Ryan Thirlwall has a new tutu and he’s ready to walk.
For the third time in seven years Thirlwall will do the Tutu Walk For Hope on March 19. He’ll be wearing a pink tutu (and other pink niceties) from Nanaimo to Victoria. The 31-year-old mental health advocate has made the 126-kilometre journey by foot twice before, first in 2012 when he was just 24 and then again in 2016.
A West Shore resident this time around (he was living up-Island last time), Thirlwall does it to raise awareness about a lack of mental health services and to raise money for the Boys and Girls Club. The walk actually starts at Nanaimo Chevron at Woodgrove Mall at 7 a.m. He walks non-stop to Duncan, where he usually arrives around midnight.
“I take a break. I have a bath, get crew organized, and then head back out to finish at about 10:30 a.m.”
He’ll finish at the Boys and Girls Club in Esquimalt.

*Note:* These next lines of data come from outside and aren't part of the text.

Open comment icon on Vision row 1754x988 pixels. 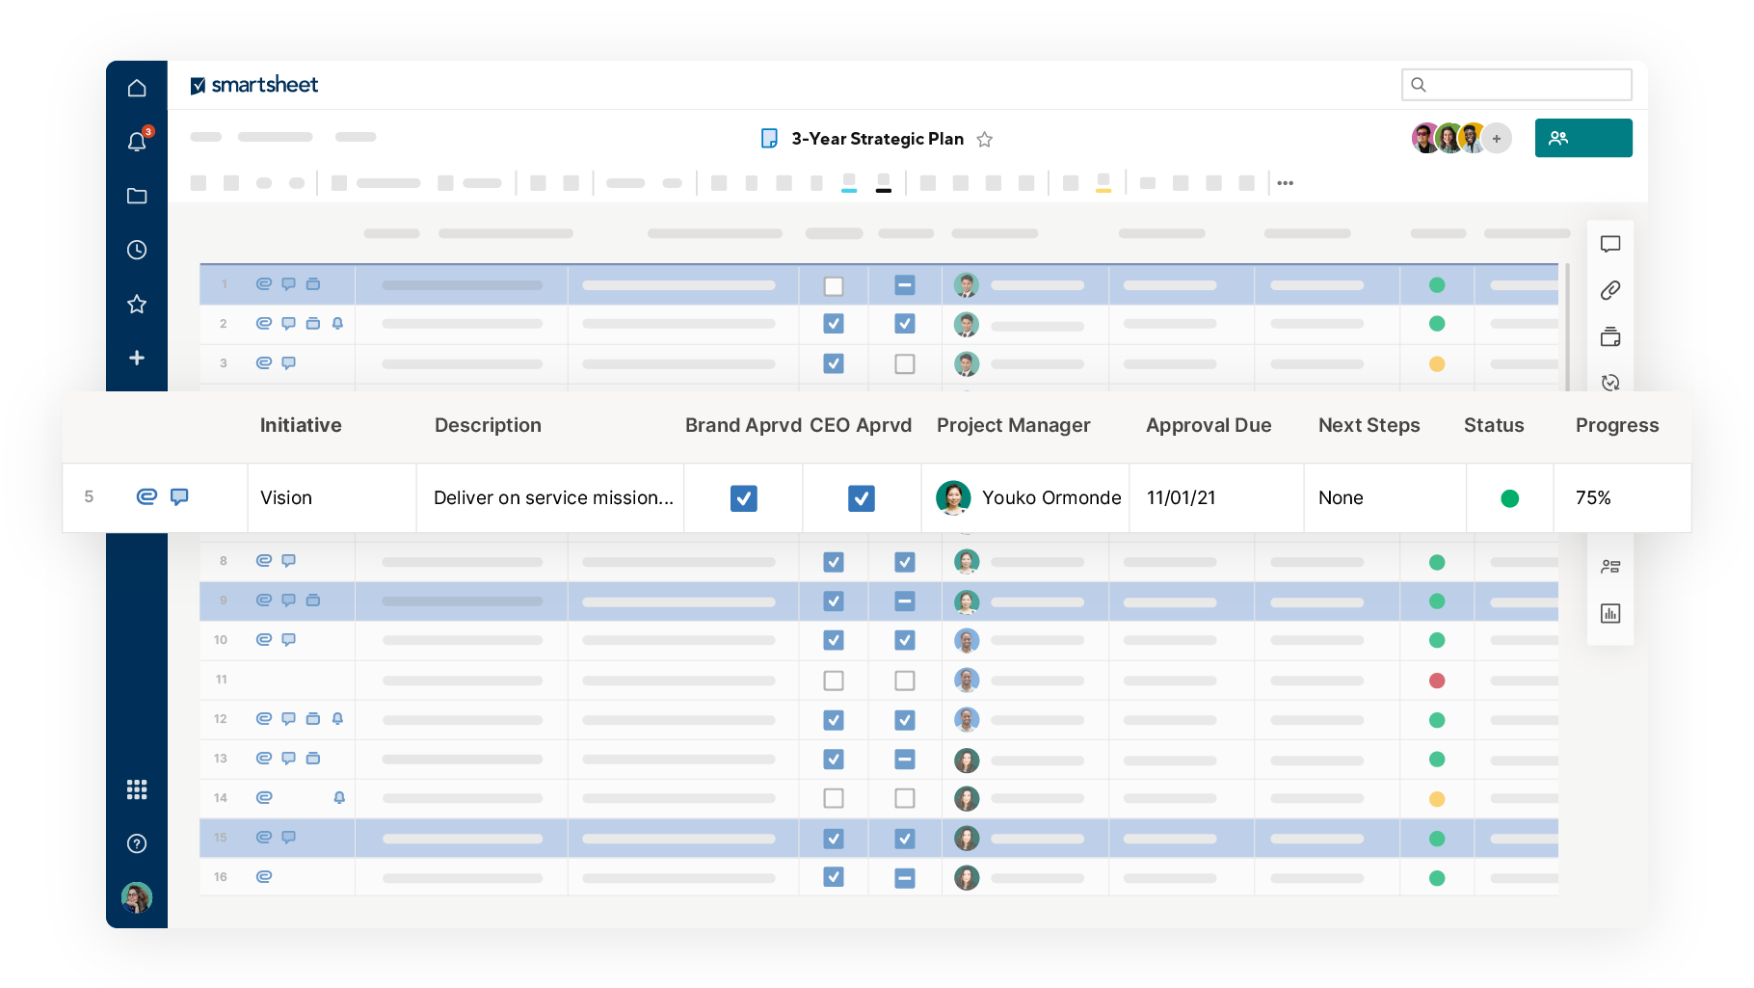(179, 496)
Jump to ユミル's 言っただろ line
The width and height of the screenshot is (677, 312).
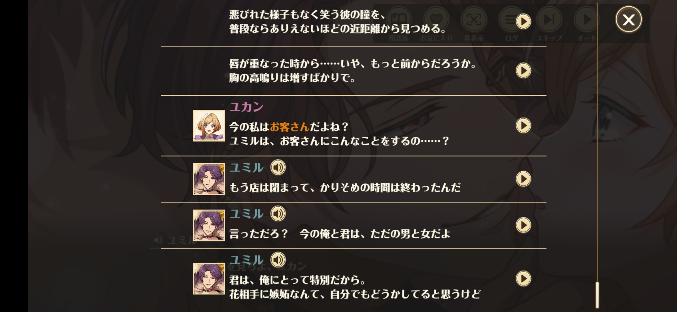coord(523,225)
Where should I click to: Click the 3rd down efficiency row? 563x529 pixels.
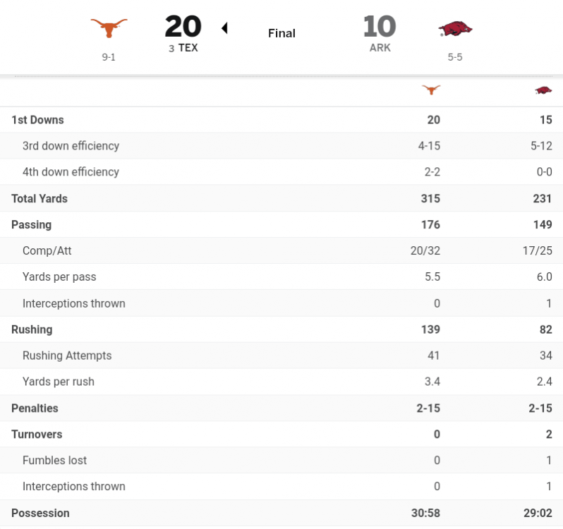point(71,146)
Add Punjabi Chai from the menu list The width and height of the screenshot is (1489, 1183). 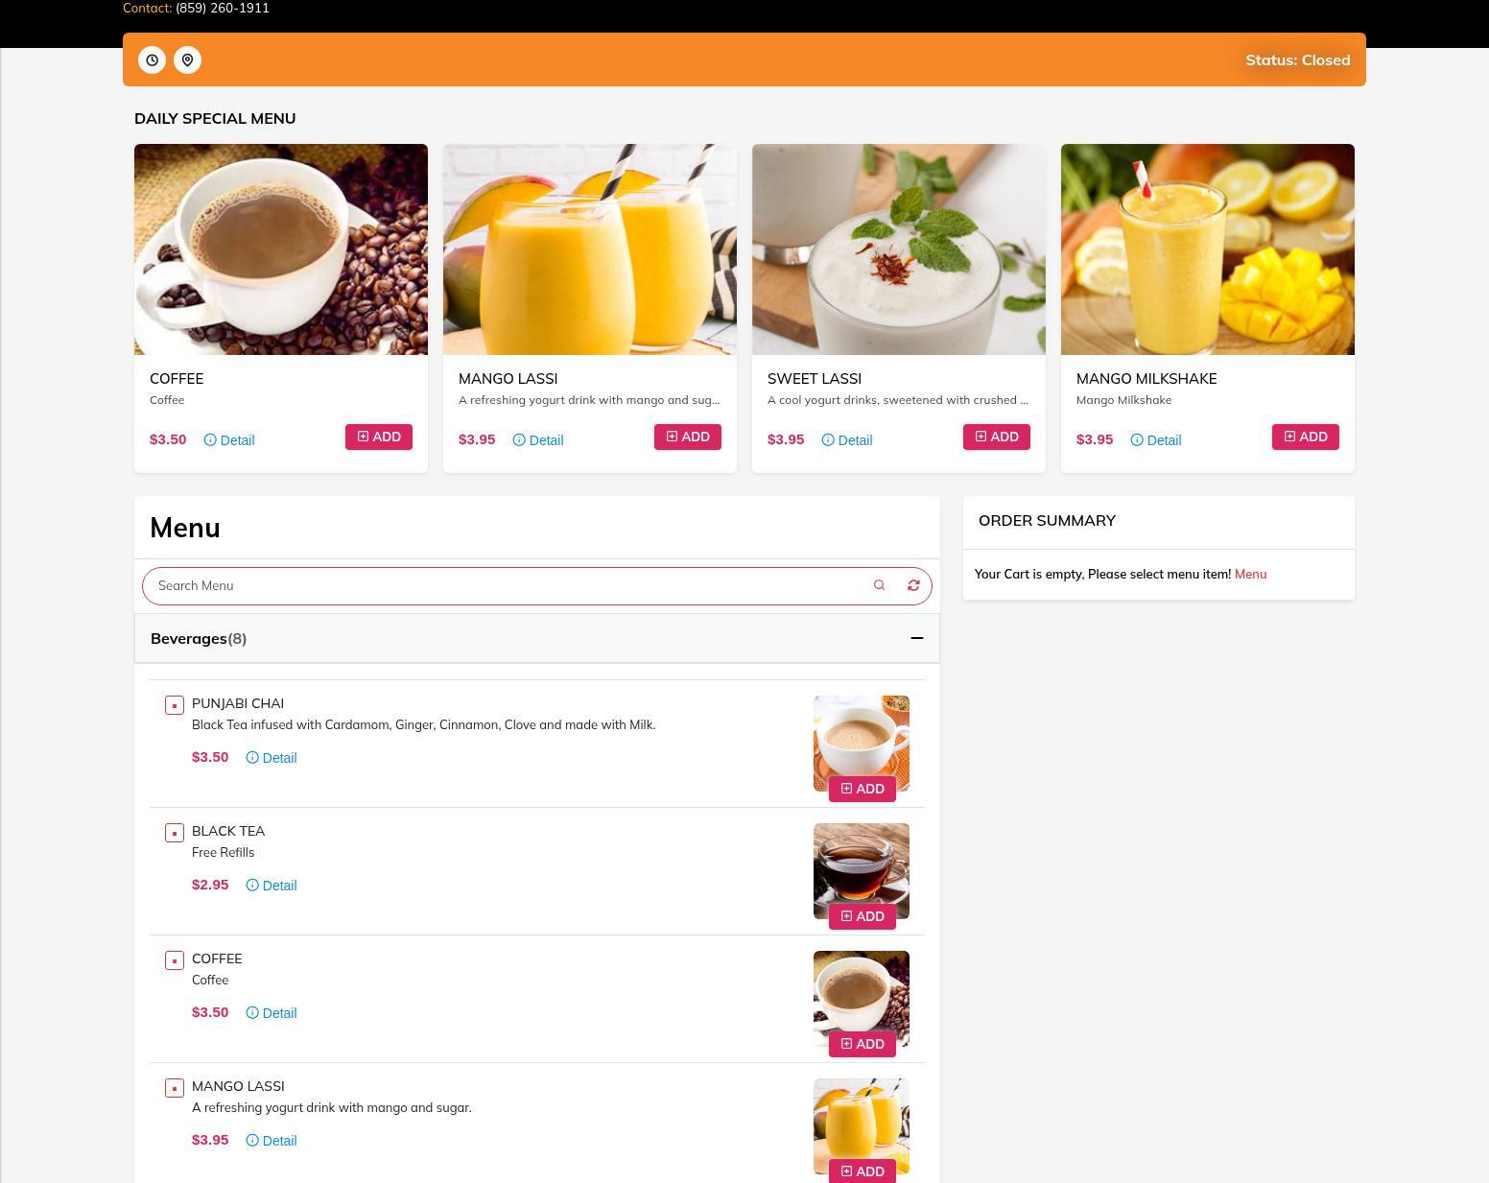[863, 789]
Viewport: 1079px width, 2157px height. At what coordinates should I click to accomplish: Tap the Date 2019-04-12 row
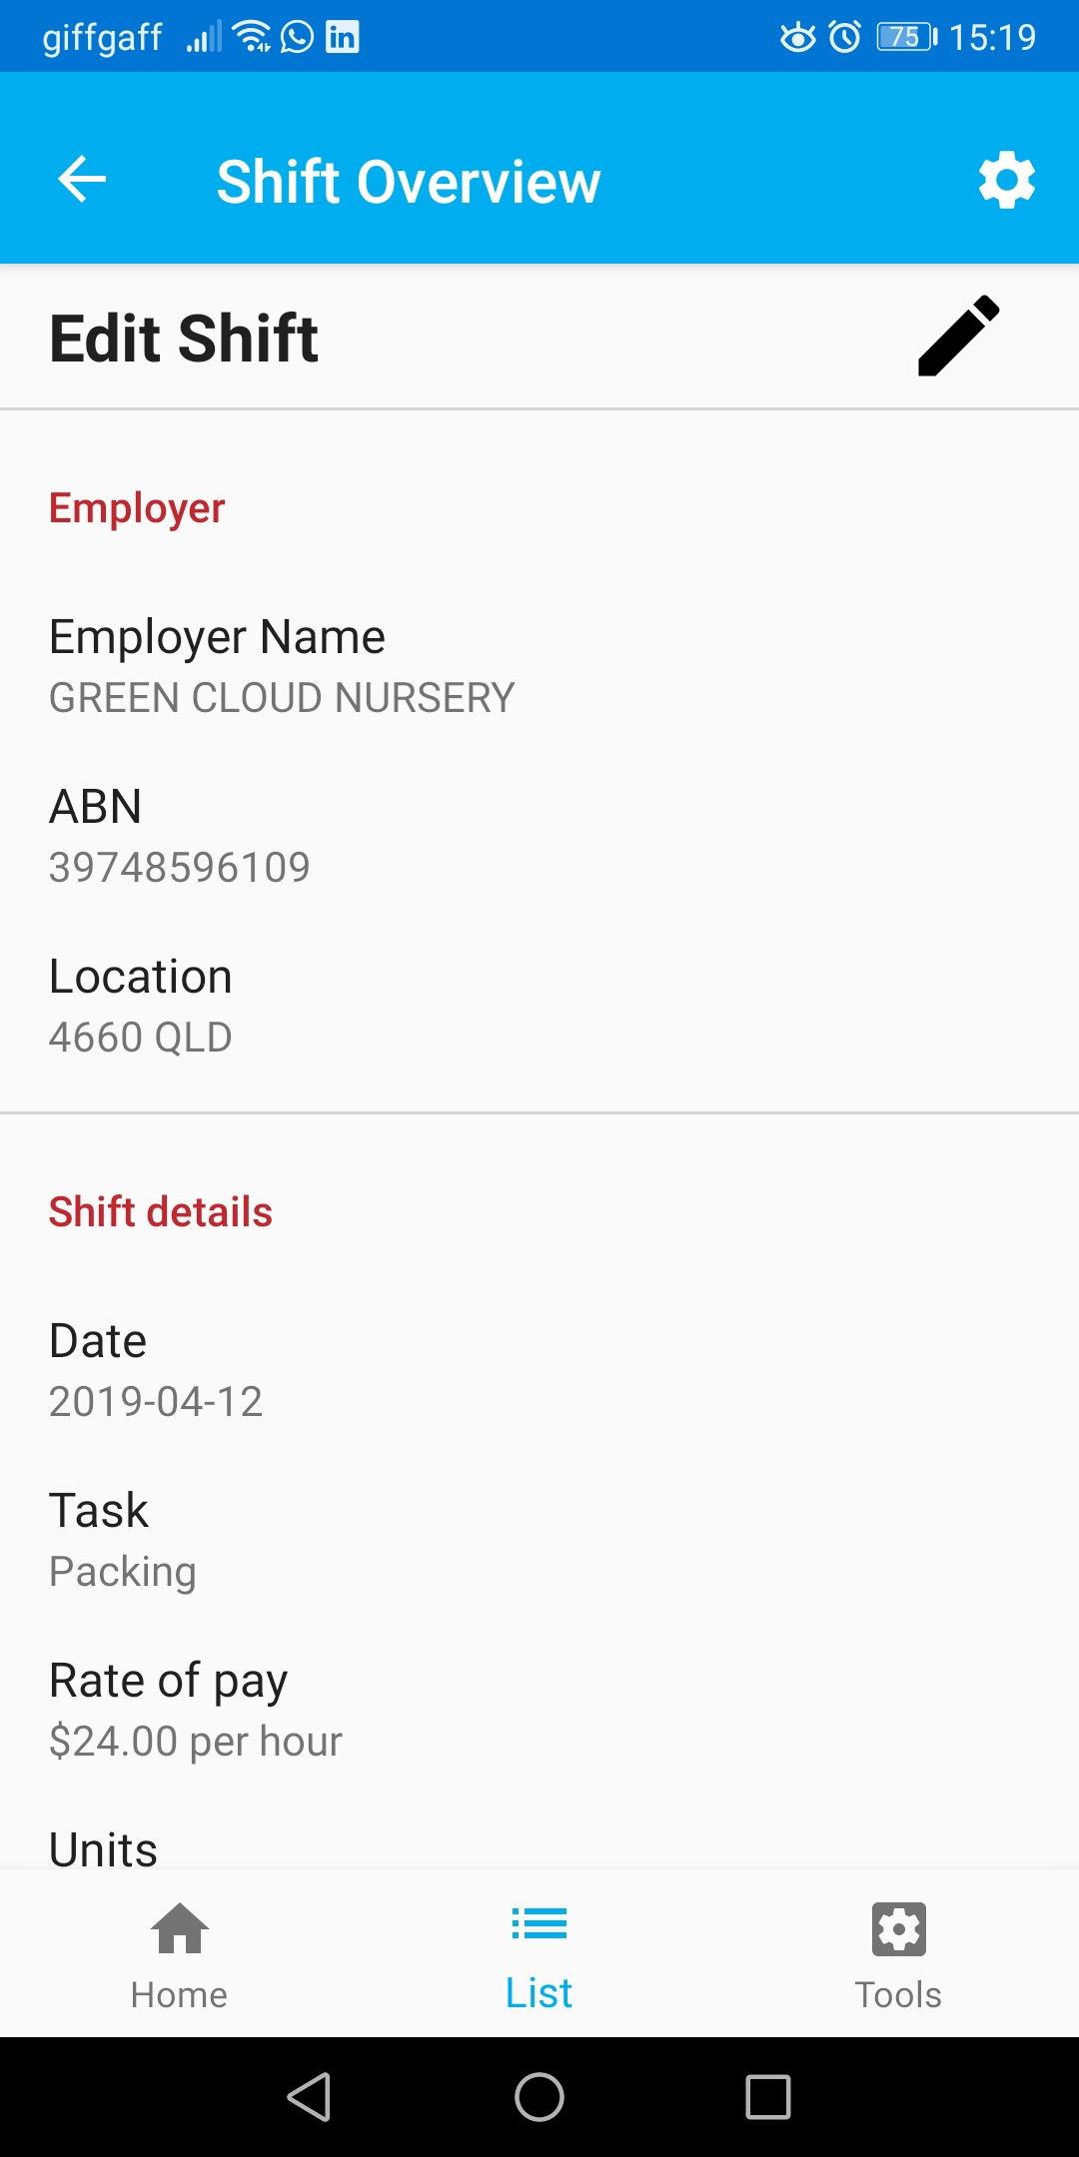tap(156, 1370)
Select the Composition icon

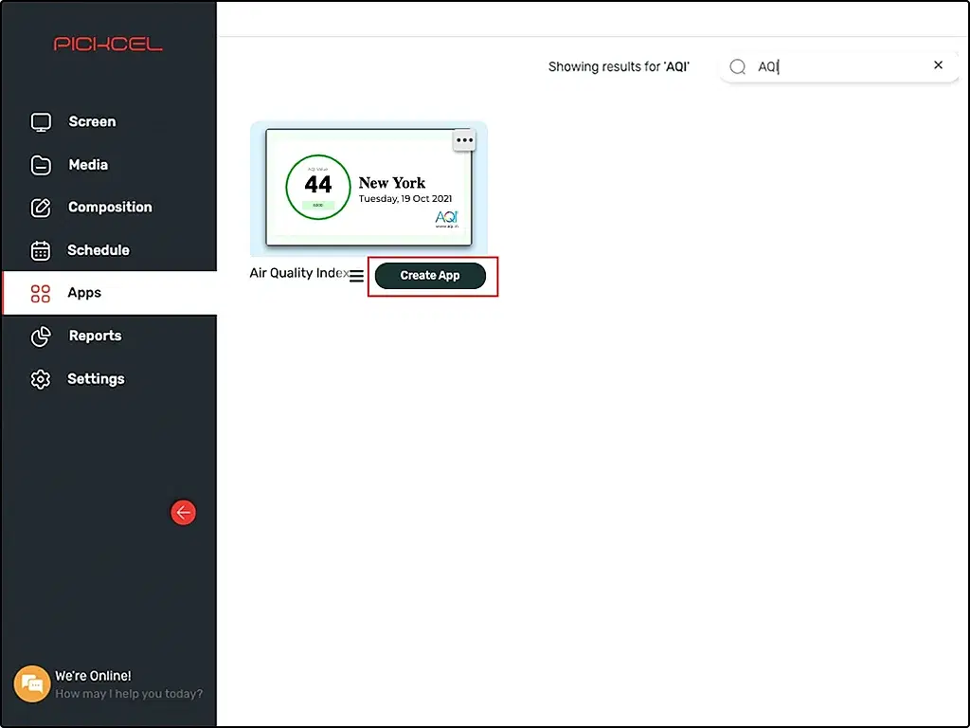(x=40, y=207)
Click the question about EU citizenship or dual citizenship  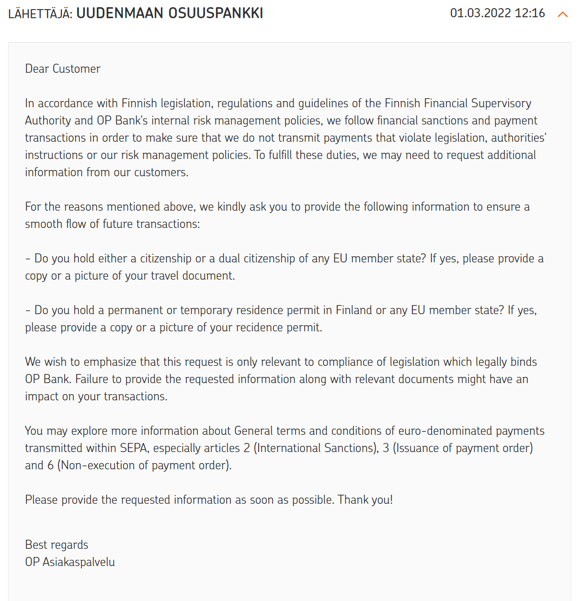coord(284,267)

“It’s not enjoyable, it’s to raise awareness and inspire people, but it’s not a fun walk,” Thirlwall said. “I don’t sleep for 29 hours and just keep walking, it’s agonizing.”
While the walk recovery takes weeks, Thirlwall is more agonized by the gaps in mental health support, especially once you’re outside of a big urban centre.
“Even just outside Victoria, if you look at statistics it’s depressing,” Thirlwall said. “We live in a world where we should not have the lack of funding and resources and awareness for people to access these resources. The justice system is flooded with people who don’t need to be in it, addiction is heavy, and people who need the most help can’t get the help.
“I hope it’s my last time doing the walk, I want to send the message home one last time that mental health needs more funding.”
In times of desperate need, there’s not always someone to call and there should be, he said.
“On average we have almost 5,800 suicides in Canada per year, that’s a heavy number, but there’s also a lack of awareness on where to get help,” Thirlwall said.
On Sept. 27, 2017, Thirlwall and friends launched the Facebook page BOSS, Becoming One Supportive Society, and it now has more than 40,000 followers.
“I want to bring people together internationally online to create real, meaningful change offline,” he said. “I want to make this year a memorable year, we bring diversity, especially where there’s diversity. It’s time to talk about online social media, about bullying, about building community in schools.”
Thirlwall is actually doing two walks and will be back in the tutu after the March 19 Tutu Walk For Hope when he walks the following Wednesday (March 27) from Swartz Bay to the Terry Fox statue at Mile Zero, then over to Langford city hall (his hometown). It’s a 33.6-km trek that, when added to the 2012, 2016 and 2019 Tutu Walks of Hope, will total 460 km, the distance of Vancouver Island from top to bottom.
“I did a 33-km Tutu Walk extension in 2016 that nearly killed me but that’s irrelevant, there’s people who need help way more than me,” Thirlwall said.
People can donate directly through the Boys and Girls Club, which comes with a tax receipt. The key word will be ‘tutu’ to track donations made for the cause, he said.